George gives his long-saved college money to his brother, Harry, who, though hardly the prodigal, goes on to glory on the football field and in the war, earning the Congressional Medal of Honor for heroism.
To everyone’s surprise, when Harry returns briefly home after college, he has married and accepted a lucrative job away from Bedford Falls, rather than take George’s place at The Building and Loan to allow George his turn at college. As Harry steps off the train and asks, “Where’s Mother,” George declares, “She’s home, cooking the fatted calf,” a line drawn directly from the parable of the prodigal son.

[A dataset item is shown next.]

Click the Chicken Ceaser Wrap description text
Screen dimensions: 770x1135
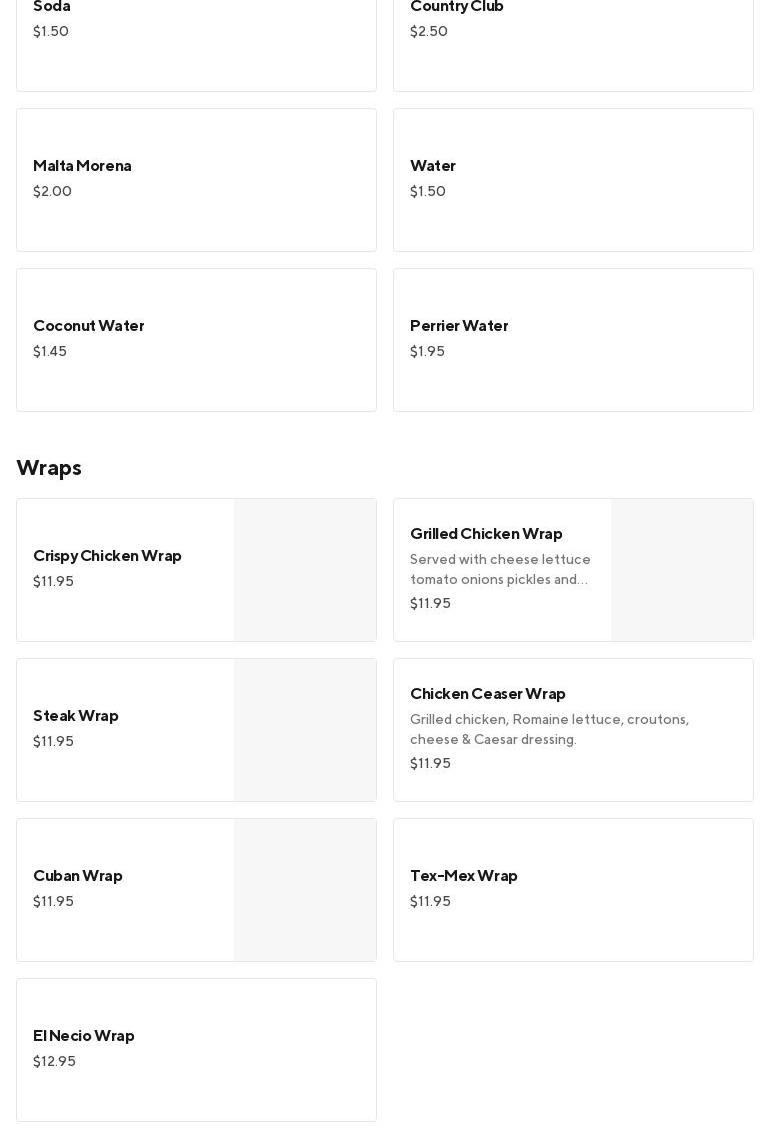pyautogui.click(x=550, y=729)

At last, on Christmas Eve, George’s inept but lovable Uncle Billy loses The Building and Loan’s $8,000 deposit. George takes responsibility for the loss, as he faces a crisis he cannot overcome, or so it seems.
George always puts the needs of his family and his community before his own. He learned this trait from his father, Peter, who, as George says, never once thought of himself. Over time, George is tempted to become bitter as he sees his own hopes and dreams dashed one by one, thinking his life a pointless existence.
Robert Frost wrote, “Two roads diverged in a yellow wood, and I, I took the one less traveled and that has made all the difference.” It is George’s consistent choice to serve others, the less traveled path, that saves and joyfully fulfills him and those around him in the end.
May God bless you and yours during this holiday season and in the New Year!